Niche is a witty and coolly intelligent show, beautifully realised, about the manufacture of celebrity and other infectious creations that ‘go viral’. 

Things ‘go viral’ every day.  We all know what that means, or think we do, but strictly speaking, we’re wrong and it infuriates epidemiologist Jodee (Emily Tomlins): ‘That’s not how a virus works!’ she barks into her phone.  Jodee is an intense and possibly humourless, ascetic scientist, a private person who lives in lycra and works alone in a windowless room with some gym equipment – an outlet, we suspect for much that is supressed.    

But a management company, misusing the term ‘viral’ like everyone else, wants Jodee’s expertise to find which persona will ensure would-be celebrity pop star Niche (Eryn Jean Norvill) can go viral.  Jodee is sceptical: that’s not her field… Her field is infectious diseases… After the offer of a great deal of money - Jodee succumbs.  With all her forensic skills raised to a higher if inappropriate pitch, Jodee throws herself into the task.  But she is not immune.  She too can be ‘infected’.  As the celebrity virus rages in her blood, she feverishly researches and compiles her report, finding that Niche has a bewildering variety of personae to offer.  

Niche can and does sing in a number of contemporary styles, or a pastiche of them (and it’s credible: Ms Norvill really can sing very well and the music is absolutely plausible).  Then, in a brilliant satiric sequence, she offers several variations of the award acceptance speech.  ‘Grateful and humble’, ‘Solipsistic’, ‘Enigmatic’ and so on.  We’ve seen them all and this play nails the fakery to the wall.

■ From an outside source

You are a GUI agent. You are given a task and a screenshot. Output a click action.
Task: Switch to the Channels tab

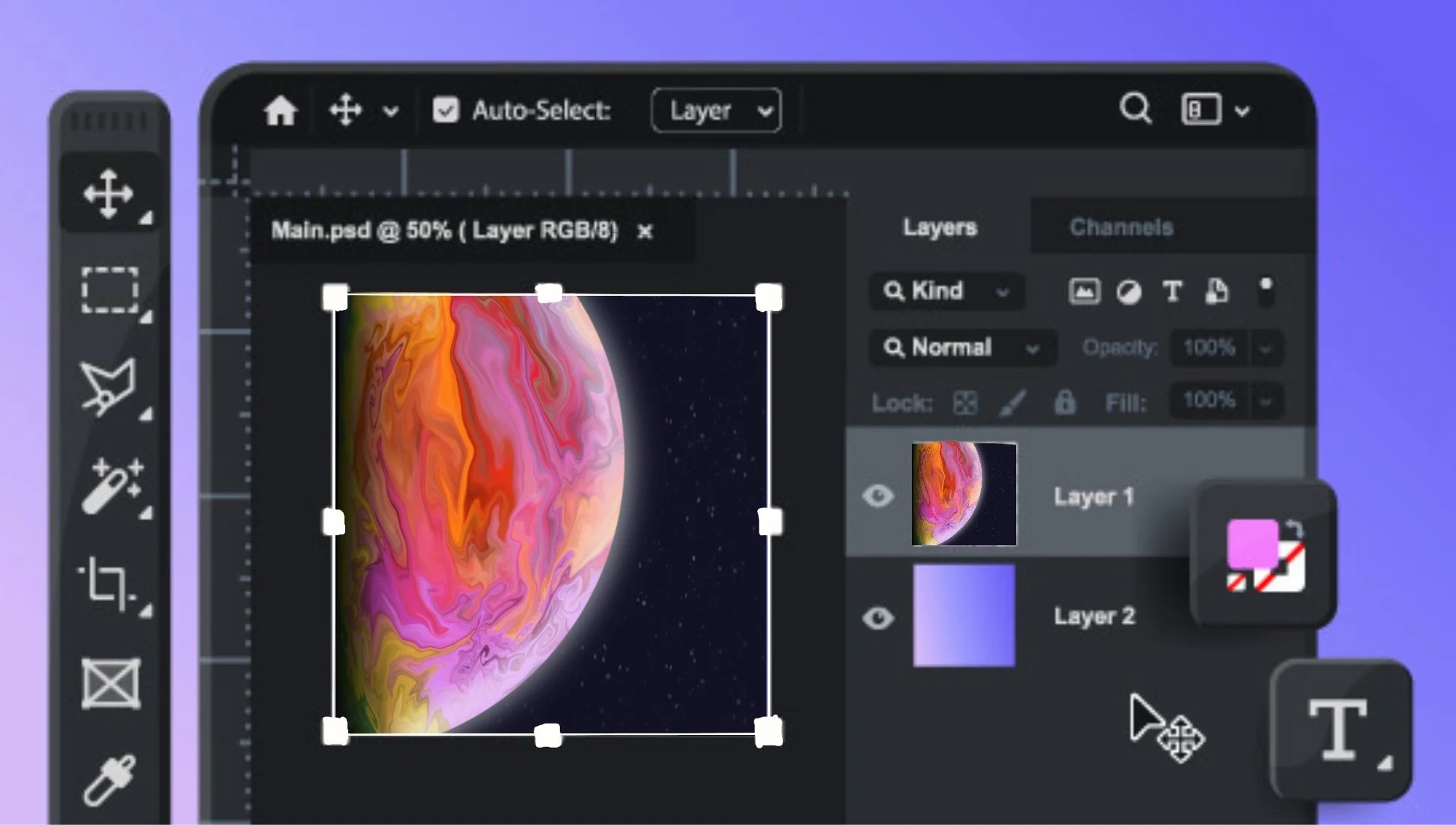[1121, 227]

Jodee’s scientific objectivity comes close to being overwhelmed; she gets hot and bothered and, despite herself, begins almost to fall in love with what she knows is a confection, a creation with whom she actually has to fight – but who turns out to be… a quite normal, nice, tentative, ordinary woman in person…  which confuses Jodee even more…

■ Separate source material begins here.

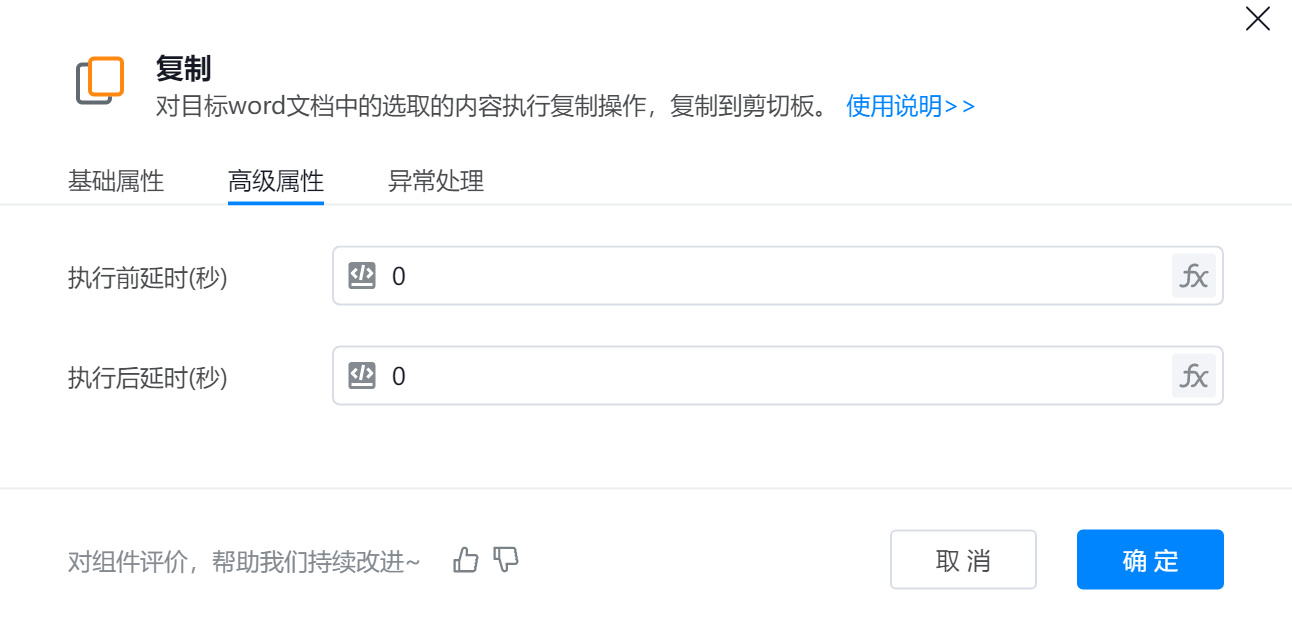Viewport: 1292px width, 619px height.
Task: Click code icon in 执行前延时 field
Action: 362,276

Jodee’s research, meanwhile, is interrupted by ‘interviews’ on video in which we see some other, contrasting varieties of virus.  Ms Tomlins and Ms Norvill play, first, a father and son team of limited intelligence ‘survivalists’ in their bunker, contemplating and preparing for the end of the world.  Second, a middle-class couple of excruciating dullness who have bought into a housing estate, the advertising for which they parrot, and which they just knew was ‘home’ the minute they saw it.  The fact that Ms Tomlins and Ms Norvill are immediately recognisable as these deliberate caricatures distances and skewers them and their viruses for our contemplation.

Congratulations to Creative Producer Samantha Butterworth for pulling together this very well-resourced production with a giant screen for the ‘interviews’ (shot by Sam McGilp) and the loops of disturbing animations (by Sebastian Berto), dazzling light effects from Amelia Lever-Davidson and a clever set from Owen Phillips that combines Jodee’s office and a pop concert catwalk – with a trench between.  Niche’s fabulous but just this side of ridiculous costumes are by Emily Collett, and her kitsch choreography is by Helen Duncan.  Nic Holas’ direction gets the tongue-in-cheek tone just right – both women never try to be ‘funny’ - and is as smooth and slick as can be.

Niche (what a double-edged name) is gently acidic, funny with an edge and hard-hitting – a show with something to say coated with sugar to help the medicine go down.